##### EXTRACTED RECORDS #####

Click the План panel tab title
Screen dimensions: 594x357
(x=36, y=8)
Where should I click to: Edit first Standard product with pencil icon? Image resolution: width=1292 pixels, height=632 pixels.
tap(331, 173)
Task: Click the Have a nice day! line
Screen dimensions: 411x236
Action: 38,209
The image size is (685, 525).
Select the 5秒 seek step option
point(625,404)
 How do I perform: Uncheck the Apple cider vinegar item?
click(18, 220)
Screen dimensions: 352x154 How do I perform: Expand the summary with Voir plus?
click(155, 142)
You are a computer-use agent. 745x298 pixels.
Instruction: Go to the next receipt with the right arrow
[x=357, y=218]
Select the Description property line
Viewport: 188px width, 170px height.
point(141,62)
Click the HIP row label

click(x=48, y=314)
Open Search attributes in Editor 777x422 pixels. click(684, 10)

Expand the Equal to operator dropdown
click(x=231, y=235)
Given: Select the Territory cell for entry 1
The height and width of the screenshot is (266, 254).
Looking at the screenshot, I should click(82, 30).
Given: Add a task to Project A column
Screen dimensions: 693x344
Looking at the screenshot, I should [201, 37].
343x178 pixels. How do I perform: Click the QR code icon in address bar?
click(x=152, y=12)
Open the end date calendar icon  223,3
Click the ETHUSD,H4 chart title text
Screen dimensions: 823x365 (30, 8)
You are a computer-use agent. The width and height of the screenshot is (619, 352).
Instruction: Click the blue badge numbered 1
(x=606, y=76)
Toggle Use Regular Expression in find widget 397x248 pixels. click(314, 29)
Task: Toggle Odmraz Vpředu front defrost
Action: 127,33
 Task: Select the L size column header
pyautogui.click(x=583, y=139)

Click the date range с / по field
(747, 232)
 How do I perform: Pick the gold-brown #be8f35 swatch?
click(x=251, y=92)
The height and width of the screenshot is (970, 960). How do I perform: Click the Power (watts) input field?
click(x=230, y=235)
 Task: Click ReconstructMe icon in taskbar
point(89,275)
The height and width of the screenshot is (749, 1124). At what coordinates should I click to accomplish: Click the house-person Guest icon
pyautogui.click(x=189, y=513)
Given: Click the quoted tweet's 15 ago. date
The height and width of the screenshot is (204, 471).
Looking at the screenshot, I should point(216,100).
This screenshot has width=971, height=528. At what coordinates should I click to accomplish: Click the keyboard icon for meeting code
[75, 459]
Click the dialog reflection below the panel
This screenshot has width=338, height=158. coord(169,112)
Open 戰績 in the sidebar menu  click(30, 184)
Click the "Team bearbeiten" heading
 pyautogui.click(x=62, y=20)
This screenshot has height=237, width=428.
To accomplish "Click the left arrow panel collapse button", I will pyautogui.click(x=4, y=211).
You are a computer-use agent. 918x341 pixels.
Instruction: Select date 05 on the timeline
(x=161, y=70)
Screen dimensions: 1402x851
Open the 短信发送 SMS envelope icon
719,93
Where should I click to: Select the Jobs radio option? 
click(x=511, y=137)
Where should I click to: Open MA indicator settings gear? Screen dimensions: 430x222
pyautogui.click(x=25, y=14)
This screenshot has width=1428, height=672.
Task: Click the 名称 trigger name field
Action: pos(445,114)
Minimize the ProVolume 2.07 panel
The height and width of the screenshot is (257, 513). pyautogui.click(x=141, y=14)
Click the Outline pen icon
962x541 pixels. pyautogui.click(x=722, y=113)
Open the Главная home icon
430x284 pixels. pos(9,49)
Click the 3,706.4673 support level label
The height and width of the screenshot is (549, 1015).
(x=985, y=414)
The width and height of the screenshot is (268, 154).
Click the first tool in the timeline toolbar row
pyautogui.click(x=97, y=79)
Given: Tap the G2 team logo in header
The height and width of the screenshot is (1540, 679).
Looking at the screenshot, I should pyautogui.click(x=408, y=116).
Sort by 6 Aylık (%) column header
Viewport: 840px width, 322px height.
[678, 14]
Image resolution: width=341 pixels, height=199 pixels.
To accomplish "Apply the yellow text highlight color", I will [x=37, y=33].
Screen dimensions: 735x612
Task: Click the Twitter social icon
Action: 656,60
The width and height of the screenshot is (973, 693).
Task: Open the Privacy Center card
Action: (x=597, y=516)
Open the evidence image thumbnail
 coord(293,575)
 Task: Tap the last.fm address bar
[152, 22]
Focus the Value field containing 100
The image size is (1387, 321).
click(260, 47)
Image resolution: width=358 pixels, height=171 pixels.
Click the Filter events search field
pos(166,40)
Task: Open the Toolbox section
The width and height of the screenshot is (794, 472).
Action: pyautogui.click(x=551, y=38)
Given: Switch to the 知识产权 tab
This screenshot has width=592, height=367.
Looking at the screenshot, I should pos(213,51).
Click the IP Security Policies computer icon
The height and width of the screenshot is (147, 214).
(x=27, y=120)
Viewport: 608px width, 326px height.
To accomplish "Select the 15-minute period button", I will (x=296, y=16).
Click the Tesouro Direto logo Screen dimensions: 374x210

#####

▶ [PROBLEM TO SOLVE]
When you reach the line containing "Task: Select the L size column header" in the data above, start copying exactly, and stop after the line containing "Given: Click the quoted tweet's 15 ago. date".

▶ [EXERCISE OUTPUT]
 Task: Select the L size column header
pyautogui.click(x=583, y=139)

Click the date range с / по field
(747, 232)
 How do I perform: Pick the gold-brown #be8f35 swatch?
click(x=251, y=92)
The height and width of the screenshot is (970, 960). How do I perform: Click the Power (watts) input field?
click(x=230, y=235)
 Task: Click ReconstructMe icon in taskbar
point(89,275)
The height and width of the screenshot is (749, 1124). At what coordinates should I click to accomplish: Click the house-person Guest icon
pyautogui.click(x=189, y=513)
Given: Click the quoted tweet's 15 ago. date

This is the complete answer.